One can then define $E[Y | X_1=x]$ as $u_1(x)$ and $E[Y | X_2=x]$ as $u_2(x)$ for every $x$ in the target set of $X_1$ and $X_2$. This does not entail that $E[Y | X_1=x]$ and $E[Y | X_2=x]$ coincide since, in general, $u_1(x)\ne u_2(x)$.
To sum up, the condition that [$u_1(X_1)=u_2(X_2)$ almost surely] does not imply that [$u_1=u_2$].

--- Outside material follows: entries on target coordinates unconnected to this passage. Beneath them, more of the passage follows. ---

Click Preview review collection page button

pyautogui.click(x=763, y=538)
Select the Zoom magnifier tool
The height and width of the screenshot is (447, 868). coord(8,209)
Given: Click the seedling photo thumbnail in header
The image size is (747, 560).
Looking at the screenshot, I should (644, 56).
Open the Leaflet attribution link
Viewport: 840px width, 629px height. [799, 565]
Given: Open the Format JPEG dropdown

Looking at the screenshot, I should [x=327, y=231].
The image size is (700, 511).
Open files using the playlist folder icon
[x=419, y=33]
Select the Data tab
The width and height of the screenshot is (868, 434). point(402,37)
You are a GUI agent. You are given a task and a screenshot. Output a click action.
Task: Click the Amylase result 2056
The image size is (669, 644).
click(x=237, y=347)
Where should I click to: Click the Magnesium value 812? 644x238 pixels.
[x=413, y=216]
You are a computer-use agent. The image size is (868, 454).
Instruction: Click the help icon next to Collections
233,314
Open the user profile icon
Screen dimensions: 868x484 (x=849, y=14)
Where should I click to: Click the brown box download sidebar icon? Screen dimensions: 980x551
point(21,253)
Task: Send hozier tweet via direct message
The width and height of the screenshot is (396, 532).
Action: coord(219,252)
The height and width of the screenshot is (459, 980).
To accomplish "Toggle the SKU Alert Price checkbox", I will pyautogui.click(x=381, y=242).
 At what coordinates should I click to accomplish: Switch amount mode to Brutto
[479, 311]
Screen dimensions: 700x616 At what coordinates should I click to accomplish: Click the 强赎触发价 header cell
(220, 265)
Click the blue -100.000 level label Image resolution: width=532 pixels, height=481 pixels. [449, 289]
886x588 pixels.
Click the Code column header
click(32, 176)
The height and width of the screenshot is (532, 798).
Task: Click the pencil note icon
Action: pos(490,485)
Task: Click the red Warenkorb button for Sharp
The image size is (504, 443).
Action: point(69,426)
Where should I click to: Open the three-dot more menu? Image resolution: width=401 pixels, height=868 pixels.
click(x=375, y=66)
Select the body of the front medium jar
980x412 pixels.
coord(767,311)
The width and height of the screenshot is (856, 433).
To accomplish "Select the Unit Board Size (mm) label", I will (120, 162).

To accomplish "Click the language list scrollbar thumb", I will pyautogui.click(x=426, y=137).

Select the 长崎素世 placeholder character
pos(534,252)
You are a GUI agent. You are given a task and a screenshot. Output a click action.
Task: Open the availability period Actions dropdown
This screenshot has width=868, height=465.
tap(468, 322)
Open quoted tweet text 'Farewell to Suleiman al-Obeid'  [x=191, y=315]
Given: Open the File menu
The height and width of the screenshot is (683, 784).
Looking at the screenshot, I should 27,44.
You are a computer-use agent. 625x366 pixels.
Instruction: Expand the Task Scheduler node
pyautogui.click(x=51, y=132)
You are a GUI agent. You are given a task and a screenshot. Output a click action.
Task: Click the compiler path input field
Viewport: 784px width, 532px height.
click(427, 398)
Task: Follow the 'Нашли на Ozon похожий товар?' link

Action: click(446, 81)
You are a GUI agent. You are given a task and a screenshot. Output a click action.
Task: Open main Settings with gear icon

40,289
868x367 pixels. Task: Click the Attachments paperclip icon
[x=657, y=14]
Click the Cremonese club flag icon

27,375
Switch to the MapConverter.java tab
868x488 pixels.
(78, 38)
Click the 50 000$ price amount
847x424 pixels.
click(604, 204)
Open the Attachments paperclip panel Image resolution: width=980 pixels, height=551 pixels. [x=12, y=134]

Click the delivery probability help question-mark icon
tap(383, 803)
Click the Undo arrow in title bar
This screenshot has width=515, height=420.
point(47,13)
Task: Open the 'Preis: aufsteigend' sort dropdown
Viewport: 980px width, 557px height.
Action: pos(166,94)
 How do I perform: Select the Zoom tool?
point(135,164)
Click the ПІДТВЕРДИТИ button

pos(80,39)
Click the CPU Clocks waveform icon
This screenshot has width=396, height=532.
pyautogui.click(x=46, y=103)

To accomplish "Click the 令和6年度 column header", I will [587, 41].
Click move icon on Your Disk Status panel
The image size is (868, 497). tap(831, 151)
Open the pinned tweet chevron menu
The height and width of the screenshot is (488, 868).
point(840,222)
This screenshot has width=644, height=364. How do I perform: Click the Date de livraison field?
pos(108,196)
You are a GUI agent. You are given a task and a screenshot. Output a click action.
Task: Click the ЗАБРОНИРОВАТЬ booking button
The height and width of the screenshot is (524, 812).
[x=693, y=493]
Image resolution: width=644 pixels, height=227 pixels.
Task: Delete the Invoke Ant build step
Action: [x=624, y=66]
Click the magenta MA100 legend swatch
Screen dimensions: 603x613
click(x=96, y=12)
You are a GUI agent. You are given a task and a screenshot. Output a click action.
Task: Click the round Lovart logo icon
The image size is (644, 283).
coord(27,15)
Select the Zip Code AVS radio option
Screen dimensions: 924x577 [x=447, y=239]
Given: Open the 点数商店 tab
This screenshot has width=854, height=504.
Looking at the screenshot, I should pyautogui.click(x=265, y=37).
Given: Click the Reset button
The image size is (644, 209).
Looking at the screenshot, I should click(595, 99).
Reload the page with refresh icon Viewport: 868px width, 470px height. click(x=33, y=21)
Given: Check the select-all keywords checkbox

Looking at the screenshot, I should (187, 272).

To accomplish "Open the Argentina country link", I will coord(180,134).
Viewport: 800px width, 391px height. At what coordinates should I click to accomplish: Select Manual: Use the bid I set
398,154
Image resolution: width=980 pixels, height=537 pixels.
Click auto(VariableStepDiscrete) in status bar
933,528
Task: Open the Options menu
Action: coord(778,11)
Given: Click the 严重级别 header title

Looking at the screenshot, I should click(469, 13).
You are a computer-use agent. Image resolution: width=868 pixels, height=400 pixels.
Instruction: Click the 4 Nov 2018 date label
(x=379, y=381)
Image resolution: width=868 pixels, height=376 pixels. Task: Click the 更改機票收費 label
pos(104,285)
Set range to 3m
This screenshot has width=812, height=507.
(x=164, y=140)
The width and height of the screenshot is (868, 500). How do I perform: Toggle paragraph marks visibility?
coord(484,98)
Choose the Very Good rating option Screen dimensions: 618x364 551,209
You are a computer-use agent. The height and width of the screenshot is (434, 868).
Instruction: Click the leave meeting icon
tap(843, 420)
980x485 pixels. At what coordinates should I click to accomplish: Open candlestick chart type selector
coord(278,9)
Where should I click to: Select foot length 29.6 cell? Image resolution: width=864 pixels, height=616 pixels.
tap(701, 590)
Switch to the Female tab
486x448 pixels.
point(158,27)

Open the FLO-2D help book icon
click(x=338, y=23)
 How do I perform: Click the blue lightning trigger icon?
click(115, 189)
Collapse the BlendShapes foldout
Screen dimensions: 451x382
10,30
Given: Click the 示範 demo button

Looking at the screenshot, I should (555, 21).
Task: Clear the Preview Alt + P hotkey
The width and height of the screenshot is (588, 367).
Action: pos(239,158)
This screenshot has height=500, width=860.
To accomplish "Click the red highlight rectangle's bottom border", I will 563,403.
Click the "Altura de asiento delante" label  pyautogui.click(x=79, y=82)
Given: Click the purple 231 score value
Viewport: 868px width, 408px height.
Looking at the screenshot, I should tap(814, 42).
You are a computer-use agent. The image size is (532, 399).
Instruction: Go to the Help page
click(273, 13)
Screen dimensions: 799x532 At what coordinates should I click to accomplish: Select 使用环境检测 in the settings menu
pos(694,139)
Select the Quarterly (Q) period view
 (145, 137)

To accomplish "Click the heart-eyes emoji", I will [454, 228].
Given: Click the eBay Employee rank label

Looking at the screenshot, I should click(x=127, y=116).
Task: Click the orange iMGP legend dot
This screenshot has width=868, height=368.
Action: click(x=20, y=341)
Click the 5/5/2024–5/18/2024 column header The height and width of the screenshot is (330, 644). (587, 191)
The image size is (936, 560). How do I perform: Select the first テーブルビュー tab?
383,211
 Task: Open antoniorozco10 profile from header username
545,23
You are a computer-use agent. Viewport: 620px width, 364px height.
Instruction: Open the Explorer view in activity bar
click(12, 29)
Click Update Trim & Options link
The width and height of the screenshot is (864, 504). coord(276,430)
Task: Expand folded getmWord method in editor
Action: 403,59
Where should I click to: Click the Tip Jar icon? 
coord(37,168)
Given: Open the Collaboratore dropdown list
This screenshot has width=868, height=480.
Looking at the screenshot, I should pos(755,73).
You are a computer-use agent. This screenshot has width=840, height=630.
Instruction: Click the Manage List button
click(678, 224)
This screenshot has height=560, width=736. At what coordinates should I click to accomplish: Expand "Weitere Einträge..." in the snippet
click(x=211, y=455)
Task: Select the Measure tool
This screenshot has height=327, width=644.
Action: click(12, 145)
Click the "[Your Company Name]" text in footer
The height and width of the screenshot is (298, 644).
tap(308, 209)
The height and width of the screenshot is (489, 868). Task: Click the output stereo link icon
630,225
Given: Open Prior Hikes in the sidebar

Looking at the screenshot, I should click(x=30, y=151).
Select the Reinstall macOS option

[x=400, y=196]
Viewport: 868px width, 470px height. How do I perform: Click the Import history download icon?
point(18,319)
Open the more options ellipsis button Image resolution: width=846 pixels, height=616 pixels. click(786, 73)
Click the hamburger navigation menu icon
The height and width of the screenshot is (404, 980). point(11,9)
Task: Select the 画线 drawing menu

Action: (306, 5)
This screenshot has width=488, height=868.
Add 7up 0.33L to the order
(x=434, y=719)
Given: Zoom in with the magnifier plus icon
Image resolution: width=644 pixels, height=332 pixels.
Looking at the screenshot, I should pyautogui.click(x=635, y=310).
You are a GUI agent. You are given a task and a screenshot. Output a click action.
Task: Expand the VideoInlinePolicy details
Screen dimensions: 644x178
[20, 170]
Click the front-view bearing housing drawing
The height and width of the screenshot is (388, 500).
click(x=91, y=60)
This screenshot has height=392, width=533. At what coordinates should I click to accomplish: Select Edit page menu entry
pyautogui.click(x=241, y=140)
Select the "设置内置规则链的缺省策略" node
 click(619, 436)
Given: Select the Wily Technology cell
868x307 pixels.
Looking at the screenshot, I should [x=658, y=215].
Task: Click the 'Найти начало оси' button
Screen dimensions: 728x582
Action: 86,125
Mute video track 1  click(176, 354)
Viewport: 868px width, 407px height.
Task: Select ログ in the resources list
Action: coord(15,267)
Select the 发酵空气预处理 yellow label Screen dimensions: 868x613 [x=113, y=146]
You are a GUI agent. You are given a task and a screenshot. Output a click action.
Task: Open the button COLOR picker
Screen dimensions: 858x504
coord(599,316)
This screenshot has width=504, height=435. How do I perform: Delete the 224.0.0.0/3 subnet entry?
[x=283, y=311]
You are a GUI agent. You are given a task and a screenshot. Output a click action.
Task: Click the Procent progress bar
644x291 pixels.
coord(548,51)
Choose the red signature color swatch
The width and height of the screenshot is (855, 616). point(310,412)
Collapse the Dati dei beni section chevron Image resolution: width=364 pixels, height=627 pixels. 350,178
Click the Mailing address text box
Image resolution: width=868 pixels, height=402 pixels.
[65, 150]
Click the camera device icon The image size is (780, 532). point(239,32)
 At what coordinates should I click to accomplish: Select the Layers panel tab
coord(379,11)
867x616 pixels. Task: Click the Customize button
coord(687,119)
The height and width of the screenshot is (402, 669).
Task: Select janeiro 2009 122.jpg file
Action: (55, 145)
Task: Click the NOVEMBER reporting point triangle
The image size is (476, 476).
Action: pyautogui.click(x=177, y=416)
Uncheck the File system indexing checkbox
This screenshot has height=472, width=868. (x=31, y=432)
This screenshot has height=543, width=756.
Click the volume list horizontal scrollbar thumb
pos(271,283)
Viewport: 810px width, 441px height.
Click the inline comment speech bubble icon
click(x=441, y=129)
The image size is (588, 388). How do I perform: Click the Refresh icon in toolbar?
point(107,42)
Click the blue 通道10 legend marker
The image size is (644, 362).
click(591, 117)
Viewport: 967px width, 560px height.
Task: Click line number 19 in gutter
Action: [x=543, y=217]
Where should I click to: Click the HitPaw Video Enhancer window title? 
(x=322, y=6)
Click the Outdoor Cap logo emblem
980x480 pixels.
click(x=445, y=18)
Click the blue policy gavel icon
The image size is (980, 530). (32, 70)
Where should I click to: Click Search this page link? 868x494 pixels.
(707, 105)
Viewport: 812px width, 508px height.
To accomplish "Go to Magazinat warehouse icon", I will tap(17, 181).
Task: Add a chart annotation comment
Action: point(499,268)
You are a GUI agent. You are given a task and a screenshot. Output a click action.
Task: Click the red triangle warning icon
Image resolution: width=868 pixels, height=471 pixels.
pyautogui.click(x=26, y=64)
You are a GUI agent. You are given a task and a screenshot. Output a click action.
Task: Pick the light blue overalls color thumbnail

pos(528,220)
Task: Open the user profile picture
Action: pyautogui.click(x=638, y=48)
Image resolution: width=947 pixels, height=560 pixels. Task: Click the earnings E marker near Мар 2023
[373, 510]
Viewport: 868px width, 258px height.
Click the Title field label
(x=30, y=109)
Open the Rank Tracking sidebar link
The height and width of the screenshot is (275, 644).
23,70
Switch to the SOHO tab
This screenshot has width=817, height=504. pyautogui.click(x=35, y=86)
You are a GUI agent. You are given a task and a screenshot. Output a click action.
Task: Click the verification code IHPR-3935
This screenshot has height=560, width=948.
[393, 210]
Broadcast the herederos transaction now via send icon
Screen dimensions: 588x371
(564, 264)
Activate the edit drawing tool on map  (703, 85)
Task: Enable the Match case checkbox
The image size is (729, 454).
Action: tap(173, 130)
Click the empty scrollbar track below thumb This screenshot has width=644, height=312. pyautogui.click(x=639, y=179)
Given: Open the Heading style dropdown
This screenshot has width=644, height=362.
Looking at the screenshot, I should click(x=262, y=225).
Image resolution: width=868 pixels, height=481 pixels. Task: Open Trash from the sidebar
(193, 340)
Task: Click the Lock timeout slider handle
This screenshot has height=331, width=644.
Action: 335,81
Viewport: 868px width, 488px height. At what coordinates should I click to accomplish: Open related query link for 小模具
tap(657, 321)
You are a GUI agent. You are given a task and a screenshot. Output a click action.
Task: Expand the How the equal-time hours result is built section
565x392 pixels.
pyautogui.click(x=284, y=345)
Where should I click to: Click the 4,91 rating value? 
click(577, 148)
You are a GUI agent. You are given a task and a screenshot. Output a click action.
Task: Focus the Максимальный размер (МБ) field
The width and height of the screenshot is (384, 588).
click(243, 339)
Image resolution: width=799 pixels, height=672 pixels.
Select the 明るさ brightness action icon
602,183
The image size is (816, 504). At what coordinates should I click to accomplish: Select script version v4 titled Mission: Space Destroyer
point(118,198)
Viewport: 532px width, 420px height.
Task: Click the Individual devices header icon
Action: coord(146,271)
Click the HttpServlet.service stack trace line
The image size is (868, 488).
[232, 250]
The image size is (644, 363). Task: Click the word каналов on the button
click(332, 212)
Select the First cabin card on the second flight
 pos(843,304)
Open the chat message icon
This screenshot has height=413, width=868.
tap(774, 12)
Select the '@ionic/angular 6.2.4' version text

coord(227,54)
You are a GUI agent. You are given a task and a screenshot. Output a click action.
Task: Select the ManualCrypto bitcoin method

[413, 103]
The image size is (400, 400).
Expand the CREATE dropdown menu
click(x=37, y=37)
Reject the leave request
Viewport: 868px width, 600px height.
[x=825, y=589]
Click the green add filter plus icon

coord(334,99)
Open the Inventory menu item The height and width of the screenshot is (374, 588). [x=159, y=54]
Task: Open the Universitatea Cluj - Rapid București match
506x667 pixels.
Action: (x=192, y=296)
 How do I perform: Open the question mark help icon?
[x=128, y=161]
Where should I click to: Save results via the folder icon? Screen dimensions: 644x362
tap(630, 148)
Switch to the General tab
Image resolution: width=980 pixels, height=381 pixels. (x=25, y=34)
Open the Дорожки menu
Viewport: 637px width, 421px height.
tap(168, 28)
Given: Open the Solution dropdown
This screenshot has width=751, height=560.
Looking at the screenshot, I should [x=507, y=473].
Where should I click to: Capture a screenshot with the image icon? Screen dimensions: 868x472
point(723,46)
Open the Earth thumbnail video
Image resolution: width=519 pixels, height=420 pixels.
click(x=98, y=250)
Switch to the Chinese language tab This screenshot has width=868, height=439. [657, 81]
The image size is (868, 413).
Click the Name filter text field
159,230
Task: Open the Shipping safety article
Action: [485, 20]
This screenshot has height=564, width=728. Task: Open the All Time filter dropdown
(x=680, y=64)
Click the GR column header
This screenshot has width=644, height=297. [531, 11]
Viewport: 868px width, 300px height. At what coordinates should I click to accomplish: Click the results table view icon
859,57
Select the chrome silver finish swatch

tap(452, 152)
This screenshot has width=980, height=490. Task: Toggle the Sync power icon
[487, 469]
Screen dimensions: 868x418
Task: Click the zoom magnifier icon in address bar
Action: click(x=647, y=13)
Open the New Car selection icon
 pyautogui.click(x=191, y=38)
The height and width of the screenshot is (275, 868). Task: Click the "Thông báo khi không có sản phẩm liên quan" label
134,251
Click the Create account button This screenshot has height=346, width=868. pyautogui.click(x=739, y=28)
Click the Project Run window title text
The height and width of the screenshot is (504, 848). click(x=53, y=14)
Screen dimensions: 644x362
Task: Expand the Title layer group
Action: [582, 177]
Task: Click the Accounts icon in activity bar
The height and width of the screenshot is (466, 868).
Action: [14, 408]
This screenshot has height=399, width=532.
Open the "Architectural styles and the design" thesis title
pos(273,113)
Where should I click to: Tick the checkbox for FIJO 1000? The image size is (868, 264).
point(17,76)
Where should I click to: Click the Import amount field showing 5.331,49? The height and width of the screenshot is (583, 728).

Edit: Perhaps a simple example can help. Assume that $Y=6X_1=3X_2$, hence $X_2=2X_1$. Then $$E[Y | X_1]=E[Y | X_2]=Y=6X_1=3X_2,$$ hence, for every $x$, $E[Y | X_1=x]=6x$ and $E[Y | X_2=x]=3x$. If one selects some $\omega$ in $\Omega$ and one measures $X_1(\omega)=x_1$ and $X_2(\omega)=x_2$ then $x_2=2x_1$ hence $E[Y | X_1=x_1]=6x_1$ and $E[Y | X_2=x_2]=3x_2$, which implies that $$E[Y | X_1=x_1]=E[Y | X_2=x_2].$$
More generally, if $\sigma(X_1)=\sigma(X_2)$, there exists some invertible bimeasurable $v$ such that $X_2=v(X_1)$ almost surely hence
E[Y\mid X_2]=u_2(X_2)=u_2\circ v(X_1)=E[Y\mid X_1],
thus, for almost every $x_1$ (with respect to the distribution of $X_1$),
E[Y\mid X_2=v(x_1)]=u_2\circ v(x_1)=E[Y\mid X_1=x_1].